From the records below, print exactly the lines starting at the one containing "You are a computer-use agent." and ending at the one containing "Instruction: Refresh the users list", ends included, and nothing else.

• DATA FOR PROCESSING:

▬▬▬▬▬▬▬▬▬▬

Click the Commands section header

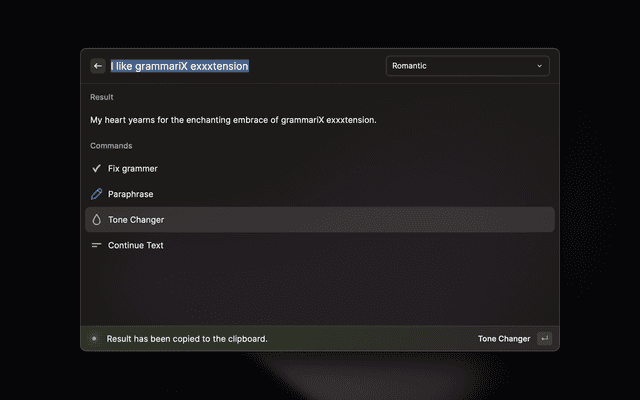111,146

▬▬▬▬▬▬▬▬▬▬

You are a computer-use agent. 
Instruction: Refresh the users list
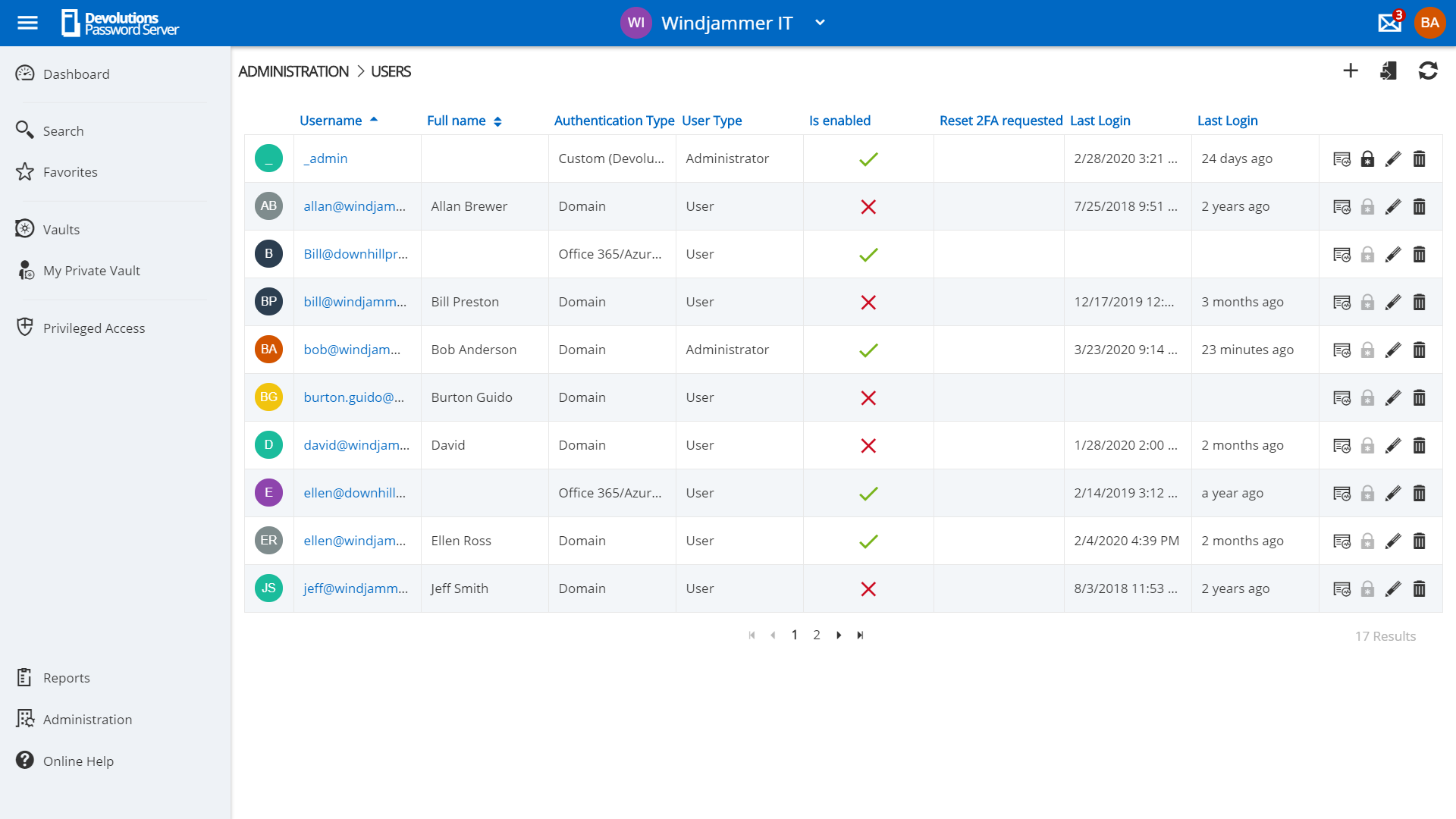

▬▬▬▬▬▬▬▬▬▬

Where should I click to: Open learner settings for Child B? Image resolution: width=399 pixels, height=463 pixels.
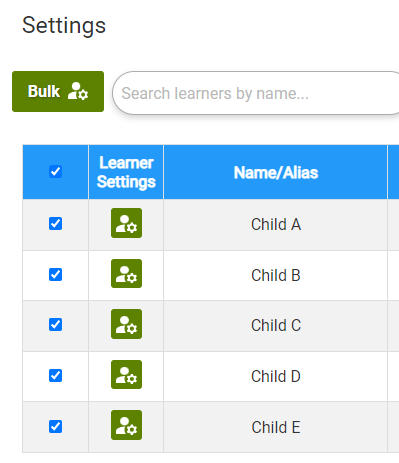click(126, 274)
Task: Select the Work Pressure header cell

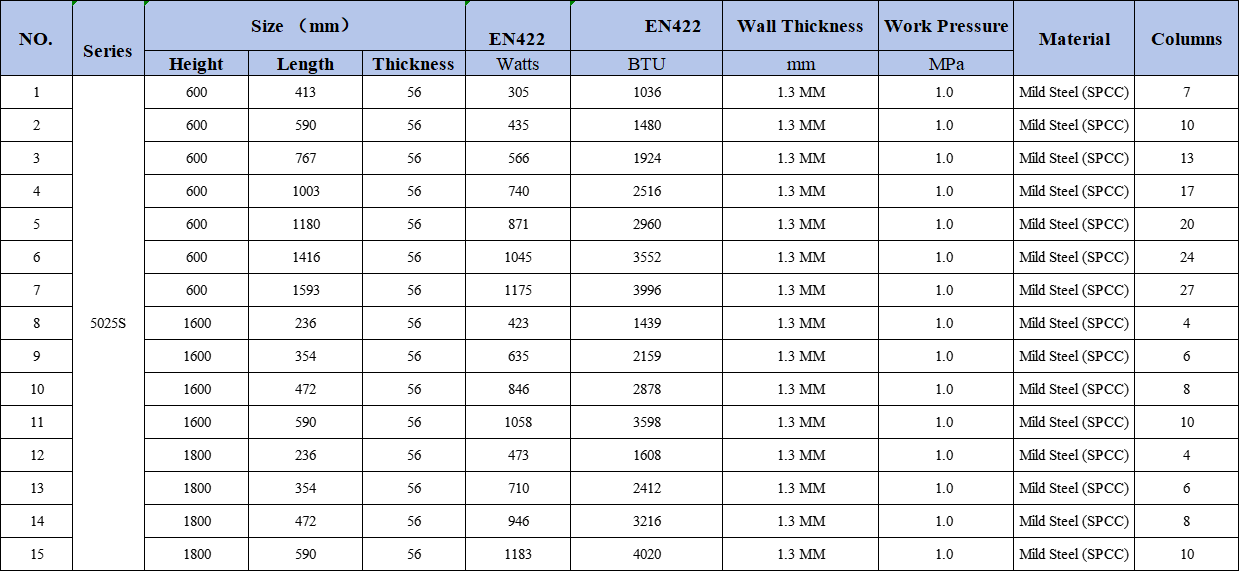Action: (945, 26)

▬▬▬▬▬▬▬▬▬▬

• WRITTEN ANSWER:
You are a computer-use agent. 
Instruction: Refresh the users list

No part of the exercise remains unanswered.